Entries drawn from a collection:
---------------

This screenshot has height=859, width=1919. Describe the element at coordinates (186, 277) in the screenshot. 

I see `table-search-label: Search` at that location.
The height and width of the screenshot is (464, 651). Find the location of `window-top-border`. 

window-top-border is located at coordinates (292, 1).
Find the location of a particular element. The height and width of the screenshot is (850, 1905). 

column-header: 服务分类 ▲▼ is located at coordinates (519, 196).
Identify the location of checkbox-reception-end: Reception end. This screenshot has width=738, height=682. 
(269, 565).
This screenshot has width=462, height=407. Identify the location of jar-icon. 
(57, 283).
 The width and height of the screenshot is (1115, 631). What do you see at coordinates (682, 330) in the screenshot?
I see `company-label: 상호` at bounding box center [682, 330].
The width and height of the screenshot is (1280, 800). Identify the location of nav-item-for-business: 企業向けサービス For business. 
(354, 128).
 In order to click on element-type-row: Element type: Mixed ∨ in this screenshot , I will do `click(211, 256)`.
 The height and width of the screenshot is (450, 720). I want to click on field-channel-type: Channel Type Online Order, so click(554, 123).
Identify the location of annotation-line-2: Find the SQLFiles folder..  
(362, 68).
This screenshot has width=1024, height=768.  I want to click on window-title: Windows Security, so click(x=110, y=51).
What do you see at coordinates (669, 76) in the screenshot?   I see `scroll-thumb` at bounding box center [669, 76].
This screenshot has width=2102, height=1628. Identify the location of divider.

---------------

» Exercise details: Find each line in the listing above that contains the word "Identify" and copy it. Matches must agree in case.

» The completed task:
Identify the location of checkbox-reception-end: Reception end. This screenshot has width=738, height=682. 
This screenshot has width=462, height=407. Identify the location of jar-icon. 
The width and height of the screenshot is (1280, 800). Identify the location of nav-item-for-business: 企業向けサービス For business. 
Identify the location of annotation-line-2: Find the SQLFiles folder..  
This screenshot has width=2102, height=1628. Identify the location of divider.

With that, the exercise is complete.